▸ Work instructions:
Extract the full set of records that follows, word for word.

▸ Data shown:
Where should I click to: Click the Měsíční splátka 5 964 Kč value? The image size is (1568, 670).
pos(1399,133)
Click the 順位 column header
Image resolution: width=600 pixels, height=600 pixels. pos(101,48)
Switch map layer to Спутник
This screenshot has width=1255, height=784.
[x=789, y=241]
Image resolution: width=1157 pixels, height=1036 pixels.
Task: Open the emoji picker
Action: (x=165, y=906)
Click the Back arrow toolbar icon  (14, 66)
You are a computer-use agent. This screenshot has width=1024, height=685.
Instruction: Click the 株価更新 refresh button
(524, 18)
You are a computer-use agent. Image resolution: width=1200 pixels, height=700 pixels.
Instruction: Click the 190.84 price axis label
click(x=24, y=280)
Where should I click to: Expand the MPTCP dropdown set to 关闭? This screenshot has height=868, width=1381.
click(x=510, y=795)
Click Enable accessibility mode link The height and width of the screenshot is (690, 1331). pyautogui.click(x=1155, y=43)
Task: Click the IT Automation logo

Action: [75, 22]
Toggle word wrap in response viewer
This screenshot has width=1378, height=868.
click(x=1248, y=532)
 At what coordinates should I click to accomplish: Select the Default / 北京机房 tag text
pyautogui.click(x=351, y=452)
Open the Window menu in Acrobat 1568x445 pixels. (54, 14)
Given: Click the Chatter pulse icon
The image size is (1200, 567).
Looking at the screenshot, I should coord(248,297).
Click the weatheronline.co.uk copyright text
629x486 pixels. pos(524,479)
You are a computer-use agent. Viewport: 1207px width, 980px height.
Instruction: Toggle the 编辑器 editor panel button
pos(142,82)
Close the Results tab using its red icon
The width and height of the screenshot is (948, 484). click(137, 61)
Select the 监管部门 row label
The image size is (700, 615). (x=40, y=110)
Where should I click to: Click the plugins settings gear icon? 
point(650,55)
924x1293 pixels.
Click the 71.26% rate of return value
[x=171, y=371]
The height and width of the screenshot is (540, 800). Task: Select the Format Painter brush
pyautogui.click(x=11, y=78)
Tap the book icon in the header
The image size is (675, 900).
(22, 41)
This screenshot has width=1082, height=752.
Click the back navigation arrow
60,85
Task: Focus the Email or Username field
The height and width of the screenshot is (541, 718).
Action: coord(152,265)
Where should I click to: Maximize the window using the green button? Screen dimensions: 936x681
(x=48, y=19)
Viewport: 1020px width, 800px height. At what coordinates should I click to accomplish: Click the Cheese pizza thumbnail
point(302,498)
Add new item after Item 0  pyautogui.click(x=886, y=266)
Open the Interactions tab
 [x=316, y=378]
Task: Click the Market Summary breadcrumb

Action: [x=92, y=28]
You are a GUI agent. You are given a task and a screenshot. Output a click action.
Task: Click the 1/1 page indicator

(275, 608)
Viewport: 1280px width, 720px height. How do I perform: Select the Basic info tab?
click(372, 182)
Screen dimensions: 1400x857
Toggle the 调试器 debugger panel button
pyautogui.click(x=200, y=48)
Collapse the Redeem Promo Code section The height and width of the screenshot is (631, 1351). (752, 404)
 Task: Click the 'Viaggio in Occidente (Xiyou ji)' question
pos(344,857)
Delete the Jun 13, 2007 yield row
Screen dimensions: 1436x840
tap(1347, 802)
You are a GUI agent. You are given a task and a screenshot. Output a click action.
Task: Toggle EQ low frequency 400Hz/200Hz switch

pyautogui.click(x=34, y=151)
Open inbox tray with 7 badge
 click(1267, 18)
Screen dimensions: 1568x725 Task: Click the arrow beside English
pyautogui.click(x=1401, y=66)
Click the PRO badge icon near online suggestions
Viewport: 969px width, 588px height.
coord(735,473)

▸ Response below:
Where should I click to: Click the Měsíční splátka 5 964 Kč value? The image size is (1568, 670).
pos(1399,133)
Click the 順位 column header
Image resolution: width=600 pixels, height=600 pixels. pos(101,48)
Switch map layer to Спутник
This screenshot has width=1255, height=784.
[x=789, y=241]
Image resolution: width=1157 pixels, height=1036 pixels.
Task: Open the emoji picker
Action: (x=165, y=906)
Click the Back arrow toolbar icon  (14, 66)
You are a computer-use agent. This screenshot has width=1024, height=685.
Instruction: Click the 株価更新 refresh button
(524, 18)
You are a computer-use agent. Image resolution: width=1200 pixels, height=700 pixels.
Instruction: Click the 190.84 price axis label
click(x=24, y=280)
Where should I click to: Expand the MPTCP dropdown set to 关闭? This screenshot has height=868, width=1381.
click(x=510, y=795)
Click Enable accessibility mode link The height and width of the screenshot is (690, 1331). pyautogui.click(x=1155, y=43)
Task: Click the IT Automation logo

Action: [75, 22]
Toggle word wrap in response viewer
This screenshot has width=1378, height=868.
click(x=1248, y=532)
 At what coordinates should I click to accomplish: Select the Default / 北京机房 tag text
pyautogui.click(x=351, y=452)
Open the Window menu in Acrobat 1568x445 pixels. (54, 14)
Given: Click the Chatter pulse icon
The image size is (1200, 567).
Looking at the screenshot, I should coord(248,297).
Click the weatheronline.co.uk copyright text
629x486 pixels. pos(524,479)
You are a computer-use agent. Viewport: 1207px width, 980px height.
Instruction: Toggle the 编辑器 editor panel button
pos(142,82)
Close the Results tab using its red icon
The width and height of the screenshot is (948, 484). click(137, 61)
Select the 监管部门 row label
The image size is (700, 615). (x=40, y=110)
Where should I click to: Click the plugins settings gear icon? 
point(650,55)
924x1293 pixels.
Click the 71.26% rate of return value
[x=171, y=371]
The height and width of the screenshot is (540, 800). Task: Select the Format Painter brush
pyautogui.click(x=11, y=78)
Tap the book icon in the header
The image size is (675, 900).
(22, 41)
This screenshot has width=1082, height=752.
Click the back navigation arrow
60,85
Task: Focus the Email or Username field
The height and width of the screenshot is (541, 718).
Action: coord(152,265)
Where should I click to: Maximize the window using the green button? Screen dimensions: 936x681
(x=48, y=19)
Viewport: 1020px width, 800px height. At what coordinates should I click to accomplish: Click the Cheese pizza thumbnail
point(302,498)
Add new item after Item 0  pyautogui.click(x=886, y=266)
Open the Interactions tab
 [x=316, y=378]
Task: Click the Market Summary breadcrumb

Action: [x=92, y=28]
You are a GUI agent. You are given a task and a screenshot. Output a click action.
Task: Click the 1/1 page indicator

(275, 608)
Viewport: 1280px width, 720px height. How do I perform: Select the Basic info tab?
click(372, 182)
Screen dimensions: 1400x857
Toggle the 调试器 debugger panel button
pyautogui.click(x=200, y=48)
Collapse the Redeem Promo Code section The height and width of the screenshot is (631, 1351). (752, 404)
 Task: Click the 'Viaggio in Occidente (Xiyou ji)' question
pos(344,857)
Delete the Jun 13, 2007 yield row
Screen dimensions: 1436x840
tap(1347, 802)
You are a GUI agent. You are given a task and a screenshot. Output a click action.
Task: Toggle EQ low frequency 400Hz/200Hz switch

pyautogui.click(x=34, y=151)
Open inbox tray with 7 badge
 click(1267, 18)
Screen dimensions: 1568x725 Task: Click the arrow beside English
pyautogui.click(x=1401, y=66)
Click the PRO badge icon near online suggestions
Viewport: 969px width, 588px height.
coord(735,473)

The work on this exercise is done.